Introduction: Large vessel occlusion (LVO) strokes are associated with worse functional outcomes and higher mortality rates. In the present systematic review and meta-analysis, we evaluated the diagnostic yield of the Cincinnati Prehospital Stroke Scale (CPSS) in detecting LVO.
Methods: We performed an extensive systematic search among online databases including Medline, Embase, Web of Science, and Scopus, until July 31st, 2023. We also conducted a manual search on Google and Google scholar, along with citation tracking to supplement the systematic search in retrieving all studies that evaluated the diagnostic accuracy of the CPSS in detecting LVO among patients suspected to stroke.

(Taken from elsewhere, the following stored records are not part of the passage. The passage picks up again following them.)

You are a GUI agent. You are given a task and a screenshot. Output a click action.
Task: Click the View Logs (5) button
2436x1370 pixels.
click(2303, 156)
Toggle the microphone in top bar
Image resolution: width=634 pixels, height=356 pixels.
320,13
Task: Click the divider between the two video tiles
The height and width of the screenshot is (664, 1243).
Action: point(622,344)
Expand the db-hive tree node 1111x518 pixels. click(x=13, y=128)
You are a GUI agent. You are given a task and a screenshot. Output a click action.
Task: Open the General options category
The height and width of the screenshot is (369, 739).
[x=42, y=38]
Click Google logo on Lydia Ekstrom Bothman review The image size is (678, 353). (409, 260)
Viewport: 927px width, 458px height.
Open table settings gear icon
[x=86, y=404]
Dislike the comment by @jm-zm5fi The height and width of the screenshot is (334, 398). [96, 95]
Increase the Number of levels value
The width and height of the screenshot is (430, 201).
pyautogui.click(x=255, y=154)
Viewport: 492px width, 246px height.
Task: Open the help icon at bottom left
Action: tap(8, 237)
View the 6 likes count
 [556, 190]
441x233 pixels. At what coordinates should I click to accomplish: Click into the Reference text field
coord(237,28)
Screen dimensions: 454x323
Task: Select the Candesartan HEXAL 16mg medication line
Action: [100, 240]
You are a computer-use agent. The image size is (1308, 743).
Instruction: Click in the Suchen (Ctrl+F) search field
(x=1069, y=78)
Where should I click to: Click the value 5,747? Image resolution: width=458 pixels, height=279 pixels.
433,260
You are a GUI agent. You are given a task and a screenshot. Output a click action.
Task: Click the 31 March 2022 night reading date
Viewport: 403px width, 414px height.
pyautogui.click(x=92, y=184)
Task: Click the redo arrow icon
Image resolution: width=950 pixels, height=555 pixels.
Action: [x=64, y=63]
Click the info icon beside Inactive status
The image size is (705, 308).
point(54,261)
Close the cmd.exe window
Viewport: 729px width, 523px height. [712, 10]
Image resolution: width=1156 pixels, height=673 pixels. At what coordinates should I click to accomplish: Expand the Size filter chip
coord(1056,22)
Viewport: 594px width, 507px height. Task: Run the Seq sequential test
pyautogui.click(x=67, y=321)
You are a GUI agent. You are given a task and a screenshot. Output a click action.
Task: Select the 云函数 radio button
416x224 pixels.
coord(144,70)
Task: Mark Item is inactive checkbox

Results: Fourteen studies were included in the present meta-analysis. CPSS showed the sensitivity of 97% (95% CI: 87%-99%) and the specificity of 17% (95% CI: 4%-54%) at the cut-off point of ≥1. The optimal threshold was determined to be ≥2, with a sensitivity of 82% (95% CI: 74%-88%) and specificity of 62% (95% CI: 48%-74%) in detecting LVO. At the highest cut-off point of ≥3, the CPSS had the lowest sensitivity of 60% (95% CI: 51%-69%) and the highest specificity of 81% (95% CI: 71%-88%). Sensitivity analyses showed the robustness of the results regardless of study population, inclusion of hemorrhagic stroke patients, pre-hospital or in-hospital settings, and the definition of LVO.
Conclusion: A very low level of evidence demonstrated that CPSS, with a threshold set at ≥2, is a useful tool for identifying LVO stroke and directing patients to CSCs, both in prehospital and in-hospital settings.